Protein domains containing three or more ankyrin repeats (ARs) are ubiquitous in all phyla. Sequence alignments previously identified certain conserved positions, which have been shown to stabilize AR domains and promote their folding. Consensus mutations [Y254L/T257A (YLTA) and C186P/A220P (CPAP)] stabilize the naturally occuring AR domain of human IκBα to denaturation; however, only the YLTA mutations stabilize the protein to proteasomal degradation. We present results from NMR experiments designed to probe the roles of these consensus mutations in IκBα. According to residual dipolar coupling analysis, the gross structures of the AR domains of both mutants appear to be similar to the wild type (WT). Comparison of chemical shifts of mutant and WT proteins reveals that the YLTA and CPAP consensus mutations cause unexpected long-range effects throughout the AR domains. Backbone dynamics experiments reveal that the YLTA mutations in the sixth AR order the C-terminal PEST sequence on the picosecond-to-nanosecond timescale, compared to either the WT or the CPAP mutant IκBαs. This property is likely the mechanism by which the half-life of YLTA IκBα is extended in vivo.

Discrete kinetic models from funneled energy landscape simulations

A general method for facilitating the interpretation of computer simulations of protein folding with minimally frustrated energy landscapes is detailed and applied to a designed ankyrin repeat protein (4ANK). In the method, groups of residues are assigned to foldons and these foldons are used to map the conformational space of the protein onto a set of discrete macrobasins. The free energies of the individual macrobasins are then calculated, informing practical kinetic analysis. Two simple assumptions about the universality of the rate for downhill transitions between macrobasins and the natural local connectivity between macrobasins lead to a scheme for predicting overall folding and unfolding rates, generating chevron plots under varying thermodynamic conditions, and inferring dominant kinetic folding pathways.

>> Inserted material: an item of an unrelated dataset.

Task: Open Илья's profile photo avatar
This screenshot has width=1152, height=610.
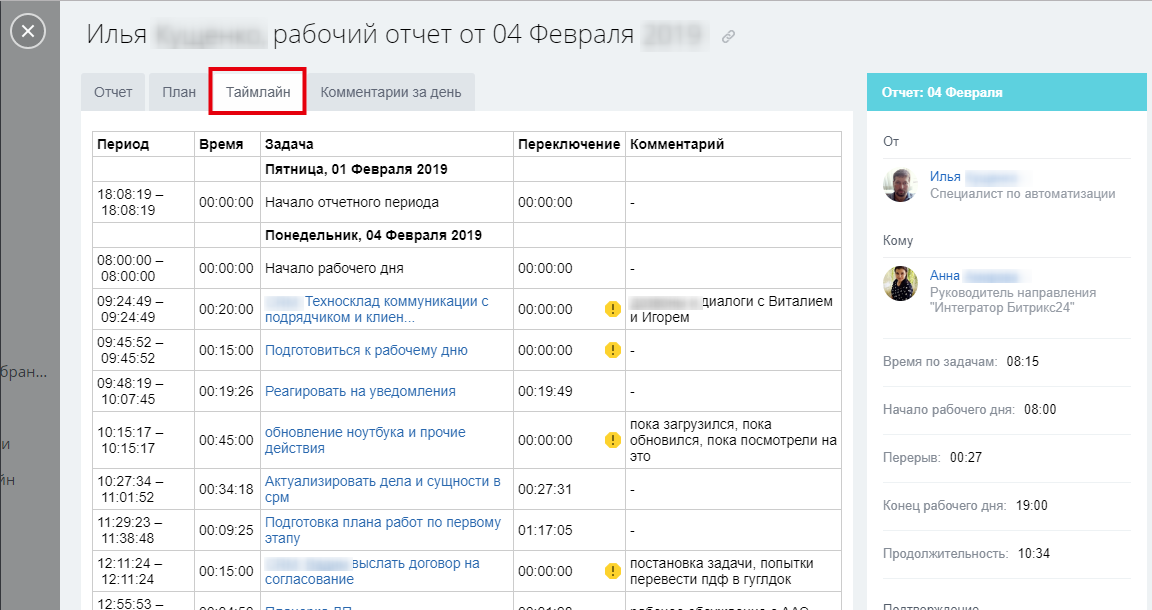Action: 900,185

To illustrate the approach, free energies of macrobasins were calculated from biased simulations of a non-additive structure-based model using two structurally motivated foldon definitions at the full and half ankyrin repeat resolutions. The calculated chevrons have features consistent with those measured in stopped flow chemical denaturation experiments. The dominant inferred folding pathway has an “inside-out”, nucleation-propagation like character.

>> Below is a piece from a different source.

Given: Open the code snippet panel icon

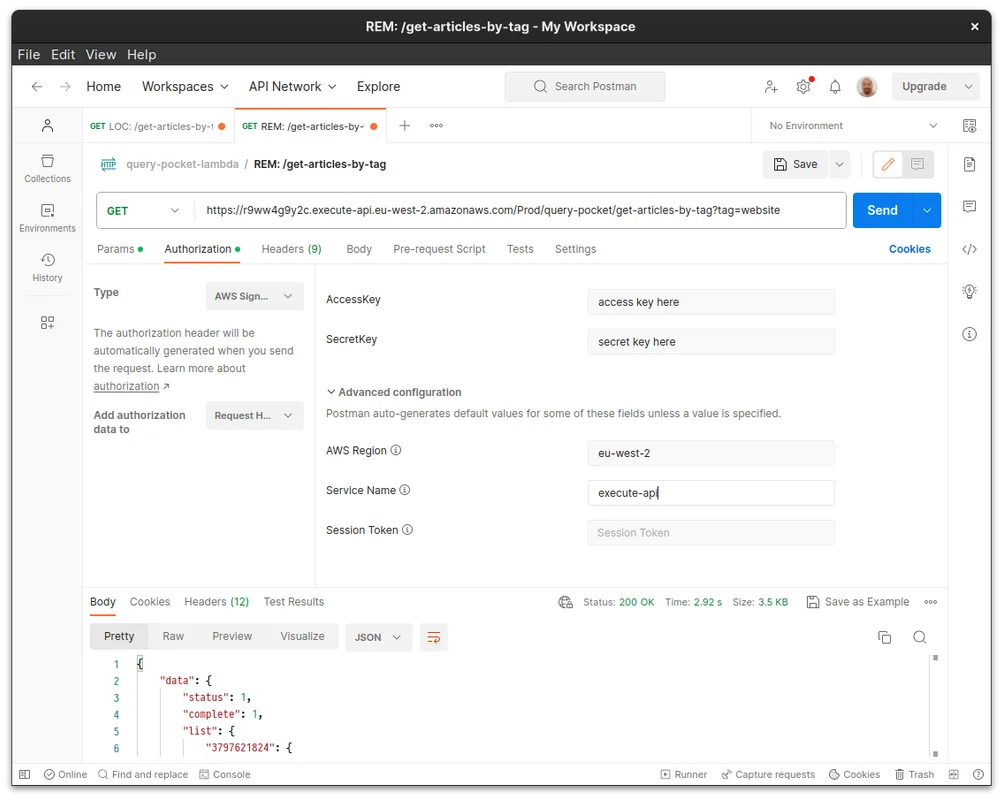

Equilibrium and kinetic studies of protein cooperativity using urea-induced folding/unfolding of a Ubq-UIM fusion protein

Understanding the origins of cooperativity in proteins remains an important topic in protein folding. This study describes experimental folding/unfolding equilibrium and kinetic studies of the engineered protein Ubq-UIM, consisting of ubiquitin (Ubq) fused to the sequence of the ubiquitin interacting motif (UIM) via a short linker. Urea-induced folding/unfolding profiles of Ubq-UIM were monitored by far-UV circular dichroism and fluorescence spectroscopies and compared to those of the isolated Ubq domain. It was found that the equilibrium data for Ubq-UIM is inconsistent with a two-state model. Analysis of the kinetics of folding shows similarity in the folding transition state ensemble between Ubq and Ubq-UIM, suggesting that formation of Ubq domain is independent of UIM. The major contribution to the stabilization of Ubq-UIM, relative to Ubq, was found to be in the rates of unfolding. Moreover, it was found that the kinetic m-values for Ubq-UIM unfolding, monitored by different probes (far-UV circular dichroism and fluorescence spectroscopies), are different; thereby, further supporting deviations from a two-state behavior. A thermodynamic linkage model that involves four states was found to be applicable to the urea-induced unfolding of Ubq-UIM, which is in agreement with the previous temperature-induced unfolding study. The applicability of the model was further supported by site-directed variants of Ubq-UIM that have altered stabilities of Ubq/UIM interface and/or stabilities of individual Ubq- and UIM-domains. All variants show increased cooperativity and one variant, E43N_Ubq-UIM, appears to behave very close to an equilibrium two-state.